Introduction to Classification Algorithms
Recall the two types of supervised machine learning: regression and classification. In regression, we predict a continuous target variable. For example, recall the linear and polynomial models from the first chapter. In this chapter, we focus on the other type of supervised machine learning: classification. Here, the goal is to predict the class of a sample using the available metrics.
In the simplest case, there are only two possible classes, which means we are doing binary classification. This is the case for the example problem in this chapter, where we try to predict whether an employee has left or not. If we have more than two class labels instead, we are doing multi-class classification.
Although there is little difference between binary and multi-class classification when training models with scikit-learn, what's done inside the "black box" is notably different. In particular, multi-class classification models often use the one-versus-rest method.
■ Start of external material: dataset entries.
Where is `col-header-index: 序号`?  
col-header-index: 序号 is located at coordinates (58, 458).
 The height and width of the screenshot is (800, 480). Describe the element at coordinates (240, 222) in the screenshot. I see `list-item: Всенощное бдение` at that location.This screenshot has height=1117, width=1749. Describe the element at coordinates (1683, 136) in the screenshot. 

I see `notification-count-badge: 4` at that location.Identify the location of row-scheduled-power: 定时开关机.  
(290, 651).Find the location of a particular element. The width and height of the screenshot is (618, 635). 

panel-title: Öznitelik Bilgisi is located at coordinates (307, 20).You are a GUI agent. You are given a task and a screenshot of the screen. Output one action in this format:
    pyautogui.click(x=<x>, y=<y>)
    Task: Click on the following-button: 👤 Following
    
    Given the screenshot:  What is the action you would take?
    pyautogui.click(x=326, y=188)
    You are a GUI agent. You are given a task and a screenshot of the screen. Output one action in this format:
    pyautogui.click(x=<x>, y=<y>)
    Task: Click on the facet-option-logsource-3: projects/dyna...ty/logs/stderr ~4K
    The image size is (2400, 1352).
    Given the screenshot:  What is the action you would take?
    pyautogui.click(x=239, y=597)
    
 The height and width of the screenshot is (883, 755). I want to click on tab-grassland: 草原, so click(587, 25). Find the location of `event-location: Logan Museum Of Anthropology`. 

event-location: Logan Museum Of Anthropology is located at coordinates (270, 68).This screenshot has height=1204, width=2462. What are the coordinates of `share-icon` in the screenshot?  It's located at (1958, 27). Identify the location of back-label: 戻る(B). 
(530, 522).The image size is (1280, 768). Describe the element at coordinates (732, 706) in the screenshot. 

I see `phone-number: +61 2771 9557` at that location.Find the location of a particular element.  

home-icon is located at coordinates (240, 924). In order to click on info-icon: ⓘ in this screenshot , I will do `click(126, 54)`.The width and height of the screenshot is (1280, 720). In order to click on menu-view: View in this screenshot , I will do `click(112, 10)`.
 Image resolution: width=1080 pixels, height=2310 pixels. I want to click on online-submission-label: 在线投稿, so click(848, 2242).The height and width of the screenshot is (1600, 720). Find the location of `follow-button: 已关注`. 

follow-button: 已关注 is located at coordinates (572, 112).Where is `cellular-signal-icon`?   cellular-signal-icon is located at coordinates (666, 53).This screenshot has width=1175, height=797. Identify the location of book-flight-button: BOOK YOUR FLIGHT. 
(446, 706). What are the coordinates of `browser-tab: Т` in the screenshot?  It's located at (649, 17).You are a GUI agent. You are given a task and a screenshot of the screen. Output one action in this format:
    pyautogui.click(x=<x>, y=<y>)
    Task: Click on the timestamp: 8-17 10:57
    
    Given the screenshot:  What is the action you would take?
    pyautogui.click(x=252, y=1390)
This works as follows for a case with three class labels. When the model is "fit" with the data, three models are trained, and each model predicts whether the sample is part of an individual class or part of some other class. This might bring to mind the one-hot encoding for features that we did earlier. When a prediction is made for a sample, the class label with the highest confidence level is returned.
In this chapter, we'll train three types of classification models: Support Vector Machines, Random Forests, and k-Nearest Neighbors classifiers. Each of these algorithms is quite different. As we will see, however, they are quite similar to train and use for predictions thanks to scikit-learn. Before swapping over to the Jupyter Notebook and implementing these, we'll briefly see how they work. SVM's attempt to find the best hyperplane to divide classes by. This is done by maximizing the distance between the hyperplane and the closest samples of each class, which are called support vectors.
This linear method can also be used to model nonlinear classes using the kernel trick. This method maps the features into a higher-dimensional space in which the hyper plane is determined. This hyperplane we've been talking about is also referred to as the decision surface, and we'll visualize it when training our models.
k-Nearest Neighbors classification algorithms memorize the training data and make predictions depending on the K nearest samples in the feature space. With three features, this can be visualized as a sphere surrounding the prediction sample. Often, however, we are dealing with more than three features and therefore hyperspheres are drawn to find the closest K samples.
Random Forests are an ensemble of decision trees, where each has been trained on different subsets of the training data.
A decision tree algorithm classifies a sample based on a series of decisions. For example, the first decision might be "if feature x_1 is less than or greater than 0." The data would then be split on this condition and fed into descending branches of the tree. Each step in the decision tree is decided based on the feature split that maximizes the information gain.
Essentially, this term describes the mathematics that attempts to pick the best possible split of the target variable.
Training a Random Forest consists of creating bootstrapped (that is, randomly sampled data with replacement) datasets for a set of decision trees. Predictions are then made based on the majority vote. These have the benefit of less overfitting and better generalizability.